Re: git, monorepos, and access control
- Date: Wed, 5 Dec 2018 21:58:21 +0100
- From: Duy Nguyen <pclouds@xxxxxxxxx>
- Subject: Re: git, monorepos, and access control
On Wed, Dec 5, 2018 at 9:46 PM Derrick Stolee <stolee@xxxxxxxxx> wrote:
> This directory-level security is not a goal for VFS for Git, and I don't
> see itbecoming a priority as it breaks a number of design decisions we
> made in our object storage and communication models.
> The best I can think about when considering Git as an approach would be
> to use submodules for your security-related content, and then have server-
> side security for access to those repos.
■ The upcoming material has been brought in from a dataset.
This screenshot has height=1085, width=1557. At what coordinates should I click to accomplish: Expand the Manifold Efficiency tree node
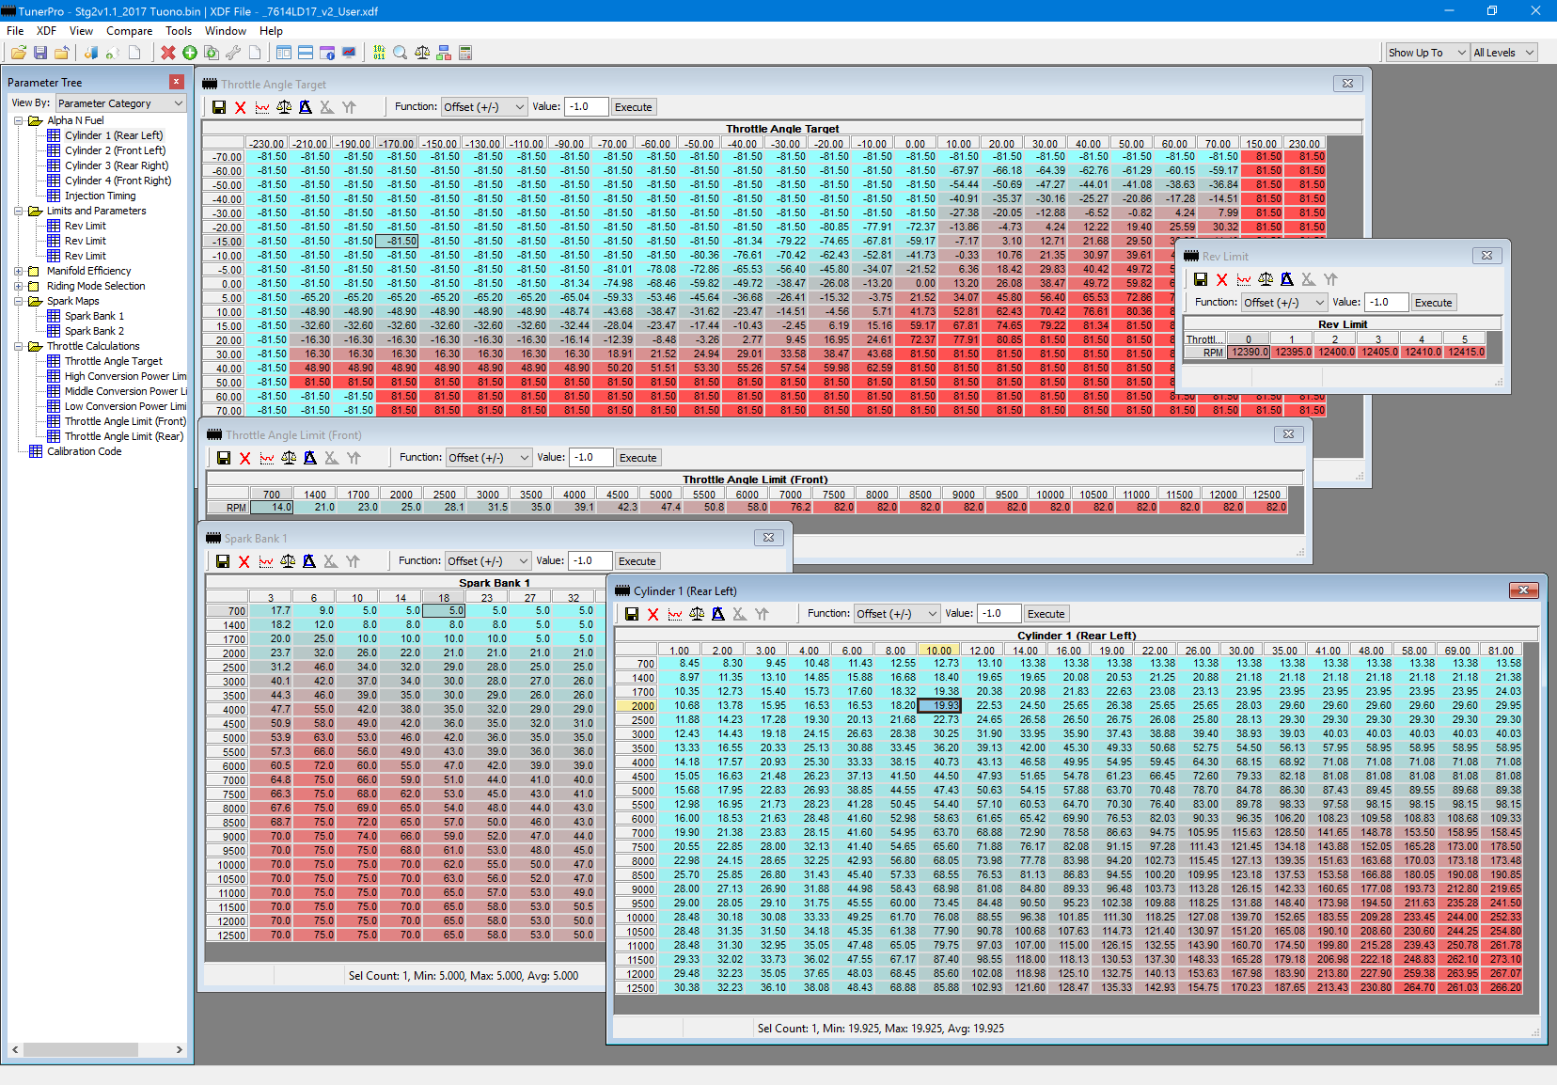(19, 271)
Of course, submodules are not
> supported in VFS for Git, either.
Another option is builtin per-blob encryption (maybe with just
clean/smudge filter), then access control will be about obtaining the
decryption key (*) and we don't break object storage and
communication. Of course pack delta compression becomes absolutely
useless. But that is perhaps an acceptable trade off.
(*) Git will not cache the key in any shape or form. Whenever it needs
to deflate an encrypted blob, it asks for the key from a separate
daemon. This guy handles all the access control.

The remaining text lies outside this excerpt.